Green shoulder (a.k.a. Yellow Shoulder, Greenback) is characterized by green or yellow tissue under the peel near the stem of the fruit (shoulder). As the fruit ripens, these areas tend to become more green and yellow and never ripen properly leading to green shoulder. The tissue is often hard even when the rest of the tomato is ripe.
Green shoulder is considered a ripening disorder. Like other ripening disorders it is more common in genotypes lacking the “uniform ripening” gene. Ripening disorders, however, are not strictly genetic because they are associated with a number of environmental factors including high temperatures, light levels, and relative humidity as well as the nutritional status of the crop.
High temperatures reduce photosynthesis and the amount of water and sugars that are transported to fruits and leaves. The lack of photosynthates moving through the phloem to the sink tissues limits the amount of nutrients they receive. This results in a number of deficiencies including potassium (K) deficiency.
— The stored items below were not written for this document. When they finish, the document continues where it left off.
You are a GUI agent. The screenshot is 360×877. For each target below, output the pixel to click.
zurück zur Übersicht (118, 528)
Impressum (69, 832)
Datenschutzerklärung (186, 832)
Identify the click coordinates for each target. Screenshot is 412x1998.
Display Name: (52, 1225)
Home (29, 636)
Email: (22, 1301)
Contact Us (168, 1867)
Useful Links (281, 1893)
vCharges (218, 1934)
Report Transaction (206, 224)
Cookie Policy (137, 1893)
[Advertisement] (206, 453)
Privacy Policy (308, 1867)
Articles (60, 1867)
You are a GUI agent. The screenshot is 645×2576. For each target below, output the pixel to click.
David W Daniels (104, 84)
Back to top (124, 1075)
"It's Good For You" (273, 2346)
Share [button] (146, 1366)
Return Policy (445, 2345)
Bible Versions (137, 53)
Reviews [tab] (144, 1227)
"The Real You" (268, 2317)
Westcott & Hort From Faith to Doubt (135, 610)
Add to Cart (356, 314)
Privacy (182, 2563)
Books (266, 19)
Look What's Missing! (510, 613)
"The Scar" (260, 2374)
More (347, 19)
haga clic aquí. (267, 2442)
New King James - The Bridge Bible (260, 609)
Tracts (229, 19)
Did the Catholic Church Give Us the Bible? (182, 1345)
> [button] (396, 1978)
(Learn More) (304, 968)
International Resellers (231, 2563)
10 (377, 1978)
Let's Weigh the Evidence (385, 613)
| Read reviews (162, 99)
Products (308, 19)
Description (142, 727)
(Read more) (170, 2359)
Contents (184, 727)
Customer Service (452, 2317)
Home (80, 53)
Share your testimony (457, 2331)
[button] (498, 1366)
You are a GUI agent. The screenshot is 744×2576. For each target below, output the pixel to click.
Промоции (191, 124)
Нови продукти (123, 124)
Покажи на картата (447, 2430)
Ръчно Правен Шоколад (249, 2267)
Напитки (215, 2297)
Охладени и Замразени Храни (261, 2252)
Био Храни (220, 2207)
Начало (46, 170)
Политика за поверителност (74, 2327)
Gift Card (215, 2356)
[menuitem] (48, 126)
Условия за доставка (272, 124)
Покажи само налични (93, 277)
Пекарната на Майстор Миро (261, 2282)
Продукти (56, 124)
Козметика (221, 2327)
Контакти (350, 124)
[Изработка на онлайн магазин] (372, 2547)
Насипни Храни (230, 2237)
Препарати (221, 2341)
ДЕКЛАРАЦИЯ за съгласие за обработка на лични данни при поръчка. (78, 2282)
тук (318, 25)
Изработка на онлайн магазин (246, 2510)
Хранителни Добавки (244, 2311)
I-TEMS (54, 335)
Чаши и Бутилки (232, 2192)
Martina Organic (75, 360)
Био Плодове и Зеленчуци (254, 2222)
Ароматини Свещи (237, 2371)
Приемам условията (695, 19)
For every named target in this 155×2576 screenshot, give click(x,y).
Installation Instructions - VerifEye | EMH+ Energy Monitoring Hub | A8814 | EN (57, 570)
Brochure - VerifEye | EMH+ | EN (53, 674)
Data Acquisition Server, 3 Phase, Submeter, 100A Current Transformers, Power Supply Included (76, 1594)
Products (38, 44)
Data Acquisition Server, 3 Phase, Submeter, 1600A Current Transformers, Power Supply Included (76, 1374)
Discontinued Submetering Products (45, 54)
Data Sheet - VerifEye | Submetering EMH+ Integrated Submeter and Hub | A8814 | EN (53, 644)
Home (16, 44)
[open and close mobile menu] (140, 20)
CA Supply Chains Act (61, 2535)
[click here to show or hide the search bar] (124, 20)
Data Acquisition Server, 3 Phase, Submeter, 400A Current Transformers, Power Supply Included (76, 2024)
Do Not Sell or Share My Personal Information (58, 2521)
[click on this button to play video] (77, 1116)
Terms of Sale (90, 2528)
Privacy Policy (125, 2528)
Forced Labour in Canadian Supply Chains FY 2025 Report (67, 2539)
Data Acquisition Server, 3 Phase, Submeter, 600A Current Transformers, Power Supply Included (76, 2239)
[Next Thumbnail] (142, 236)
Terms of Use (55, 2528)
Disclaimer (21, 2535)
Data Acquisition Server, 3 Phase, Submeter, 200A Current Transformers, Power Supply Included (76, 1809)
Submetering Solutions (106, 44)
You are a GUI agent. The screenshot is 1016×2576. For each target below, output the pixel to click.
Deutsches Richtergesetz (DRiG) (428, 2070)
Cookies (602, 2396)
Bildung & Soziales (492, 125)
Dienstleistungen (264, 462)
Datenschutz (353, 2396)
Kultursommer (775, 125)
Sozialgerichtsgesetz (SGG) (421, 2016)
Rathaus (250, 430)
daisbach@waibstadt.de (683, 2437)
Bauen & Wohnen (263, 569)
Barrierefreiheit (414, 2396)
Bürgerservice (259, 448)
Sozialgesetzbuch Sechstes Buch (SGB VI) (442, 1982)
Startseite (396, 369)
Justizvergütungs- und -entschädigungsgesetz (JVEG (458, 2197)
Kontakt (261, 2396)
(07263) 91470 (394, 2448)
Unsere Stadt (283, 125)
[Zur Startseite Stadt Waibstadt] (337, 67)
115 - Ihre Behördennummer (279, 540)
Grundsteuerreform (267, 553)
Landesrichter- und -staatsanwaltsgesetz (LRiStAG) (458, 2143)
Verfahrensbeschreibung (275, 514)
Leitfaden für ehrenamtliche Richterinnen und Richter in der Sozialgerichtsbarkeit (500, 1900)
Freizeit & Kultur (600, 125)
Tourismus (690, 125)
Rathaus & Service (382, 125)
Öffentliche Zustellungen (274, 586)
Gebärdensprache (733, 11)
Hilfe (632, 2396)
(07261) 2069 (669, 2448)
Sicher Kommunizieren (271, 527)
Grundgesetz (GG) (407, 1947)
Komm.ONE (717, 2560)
The main physiological disorders associated with K deficiency are ripening disorders such as green shoulder. K is thought to play an important role in green shoulder because there’s a higher chance of tomato fruits developing the disorder if they are experiencing K deficiency, and tomato fruit exhibiting green shoulder have lower levels of K than normal fruit.
An early symptom of K deficiency is leaf marginal necrosis. This is characterized by yellowing and browning of the tip of older leaves. K is a highly mobile element in plants because it travels mainly in the phloem. If K deficiency occurs in the plant, it is transported from older parts of the plant (leaves) to younger organs that are growing (fruit). This is why leaf marginal necrosis is usually indicative of K deficiency. Increasing the concentration of K and phosphorus (P) in the nutrient solution will help promote uptake of K and reduce the occurrence of yellow shoulder.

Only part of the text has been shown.